◆ TEXTE SOURCE
Comme toutes les cartes ne sont pas débloquées dès vos premières incarnations, le jeu se renouvelle très régulièrement (plus de 700 cartes sont à débloquer) et on relance avec plaisir une partie, ne serait-ce que pour choisir une autre option sur un choix déjà rencontré ou pour découvrir les nouvelles cartes ajoutées lors de la partie précédente. La mort n’est donc pas synonyme de game over au sens strict : bien que l’on recommence à l’année 1 d’un règne, on poursuit son avancée dans une frise chronologique générale qui tient compte de certaines de nos décisions passées.

◆ INFORMATIONS AFFICHÉES
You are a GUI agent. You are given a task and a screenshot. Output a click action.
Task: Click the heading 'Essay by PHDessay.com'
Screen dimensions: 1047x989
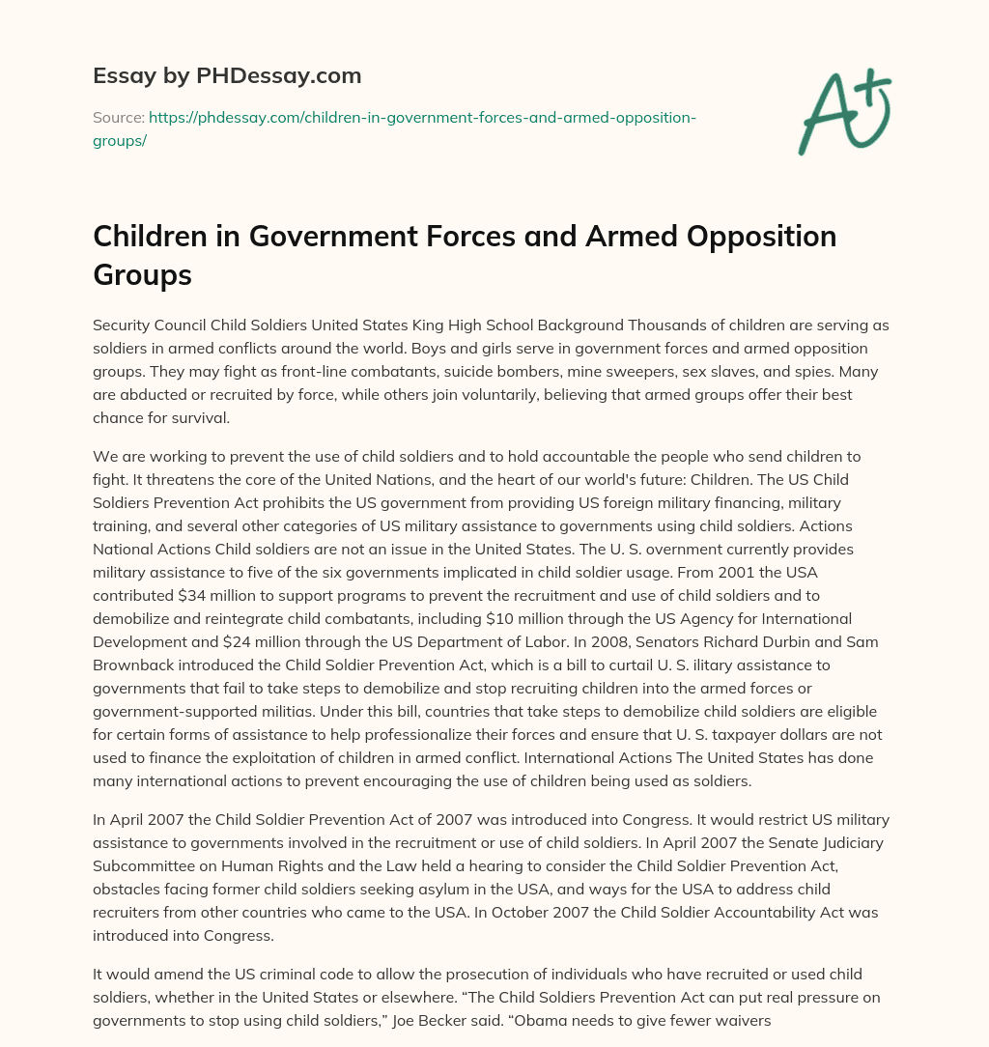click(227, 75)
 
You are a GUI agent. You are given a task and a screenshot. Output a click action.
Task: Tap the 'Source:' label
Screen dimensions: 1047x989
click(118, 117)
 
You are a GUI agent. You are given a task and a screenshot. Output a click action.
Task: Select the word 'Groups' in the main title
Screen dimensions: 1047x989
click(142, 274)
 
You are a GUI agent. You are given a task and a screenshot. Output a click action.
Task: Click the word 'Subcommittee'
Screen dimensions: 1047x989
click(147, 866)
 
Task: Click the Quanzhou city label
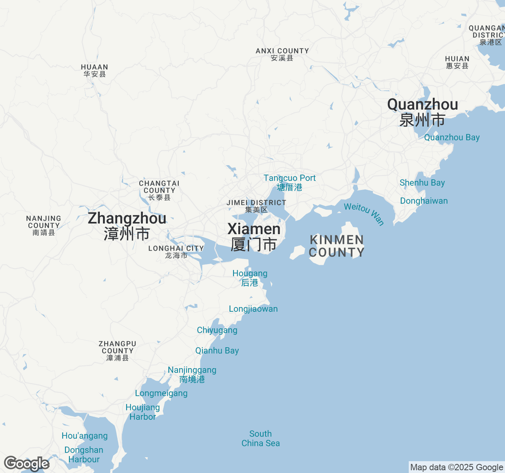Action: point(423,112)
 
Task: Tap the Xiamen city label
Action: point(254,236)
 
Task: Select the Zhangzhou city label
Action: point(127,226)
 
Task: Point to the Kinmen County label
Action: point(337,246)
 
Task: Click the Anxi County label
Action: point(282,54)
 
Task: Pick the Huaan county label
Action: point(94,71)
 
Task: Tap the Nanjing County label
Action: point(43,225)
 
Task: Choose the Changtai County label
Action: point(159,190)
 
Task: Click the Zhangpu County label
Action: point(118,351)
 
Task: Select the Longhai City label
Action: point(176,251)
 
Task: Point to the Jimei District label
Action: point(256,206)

◆ CONSIGNE
Veuillez reprendre mot pour mot le passage de l'extrait sur le jeu qui va de « Comme toutes les » jusqu'à « nos décisions passées. ». Les items proviennent d'une autre source.

◆ RÉPONSE ATTENDUE
Comme toutes les cartes ne sont pas débloquées dès vos premières incarnations, le jeu se renouvelle très régulièrement (plus de 700 cartes sont à débloquer) et on relance avec plaisir une partie, ne serait-ce que pour choisir une autre option sur un choix déjà rencontré ou pour découvrir les nouvelles cartes ajoutées lors de la partie précédente. La mort n’est donc pas synonyme de game over au sens strict : bien que l’on recommence à l’année 1 d’un règne, on poursuit son avancée dans une frise chronologique générale qui tient compte de certaines de nos décisions passées.